(Beginning of Exercise data)

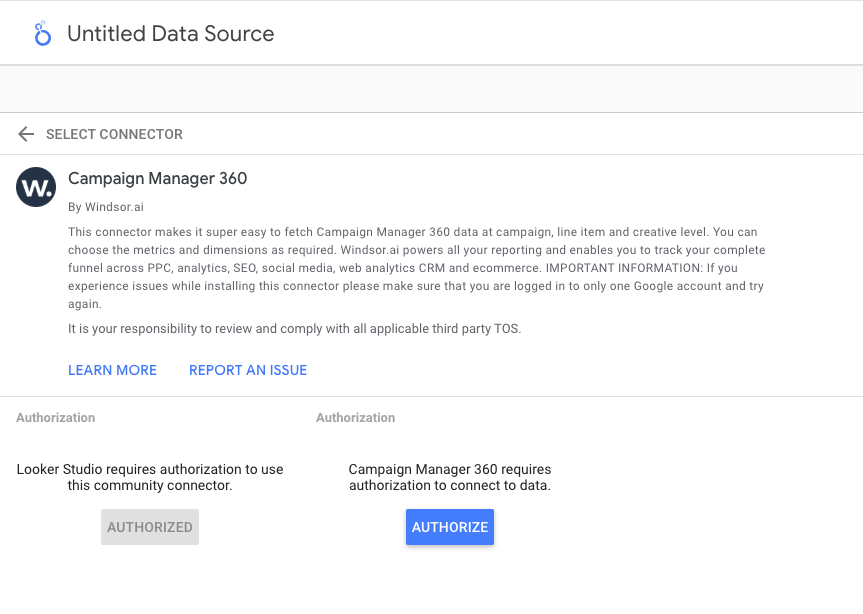Viewport: 863px width, 614px height.
Task: Click the Looker Studio requires authorization message
Action: pos(150,477)
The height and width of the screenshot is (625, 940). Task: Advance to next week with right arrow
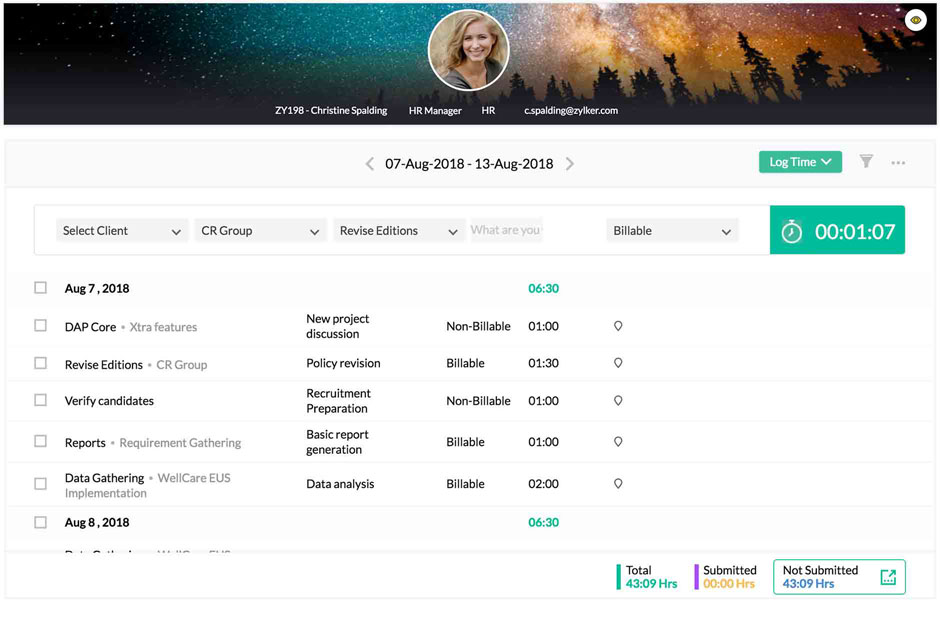570,163
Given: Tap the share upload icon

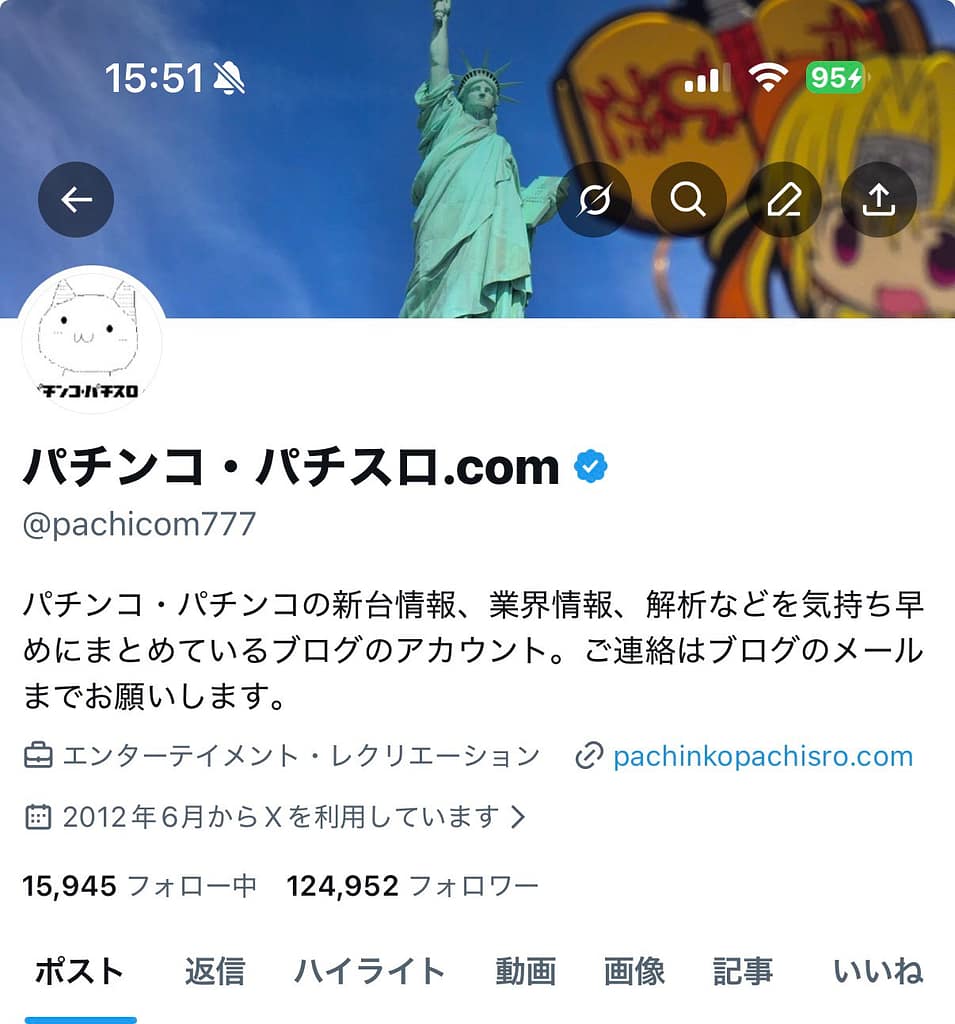Looking at the screenshot, I should click(x=879, y=200).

(End of Exercise data)

* [What the task requires] No pictures should appear in the copy; write out exactly the lines from the one containing "The height and" through the end of the material.

* [Exercise solution]
The height and width of the screenshot is (625, 940). Task: Advance to next week with right arrow
570,163
Given: Tap the share upload icon

Looking at the screenshot, I should click(x=879, y=200).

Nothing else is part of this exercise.